Friday, January 31, 2014

EU Court Adviser Puts MasterCard in Its Place

MasterCard is doing everything in its power to fight EU regulator’s 2007 decision to limit the fees European retailers pay for processing credit and debit card transactions. Fortunately, it seems like nobody believes MasterCard’s claim that capping interchange fees is not beneficial to merchants and consumers. Earlier this week an adviser to European Commission said MasterCard’s appeal should be completely dismissed.
 
European retailers stood up against credit card giants: Visa and MasterCard and have been fighting for a fair and competitive payments system. However, MasterCard doesn’t want to let go of huge interchange fee profits. Limiting swipe fees to 0.2 percent for debit and 0.3 percent for credit translates to €6 billion a year in savings for retailers and consumers in Europe.
 
Bloomberg quoted the CEO of Europe’s biggest home improvement retailers, Kingfisher Plc:
“Stimulating competition in the payment services market and ensuring fair interchange fees will create capital to enable a range of investments to be made.”
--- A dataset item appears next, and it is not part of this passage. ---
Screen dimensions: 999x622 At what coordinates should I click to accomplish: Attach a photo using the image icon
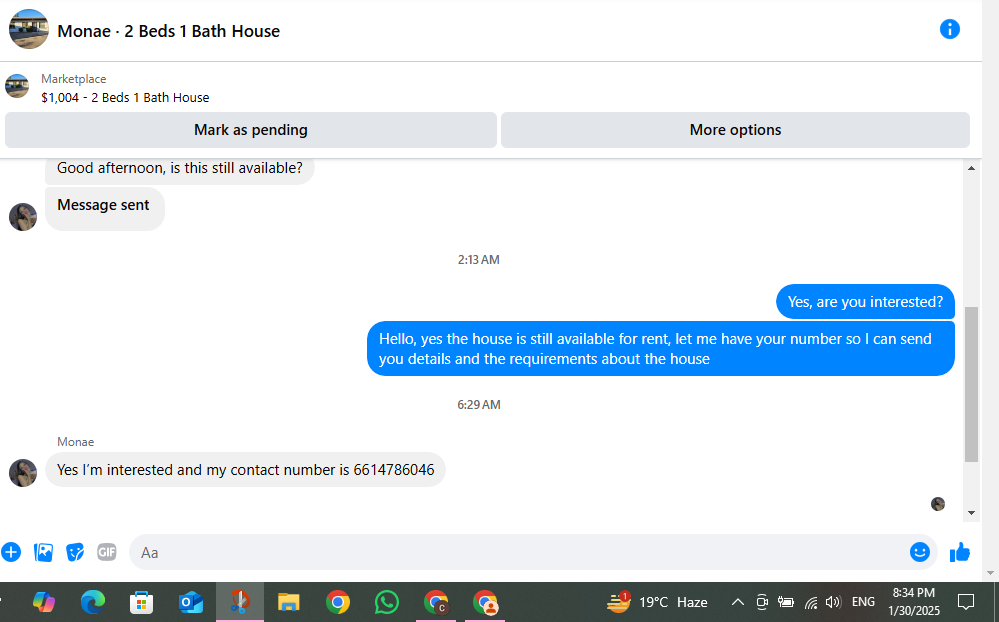pyautogui.click(x=43, y=552)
In U.S. transaction fee rates are even more overblown. They are 7 or 8 times higher! This reduces retailers profits significantly and forces them to either raise prices, which hurts consumers and limits their spending or prevents merchants from hiring new employees.
 
The EU court should make a decision within next 6 months and it usually agrees with the advisers’ opinions. In this case, the advice is spot-on.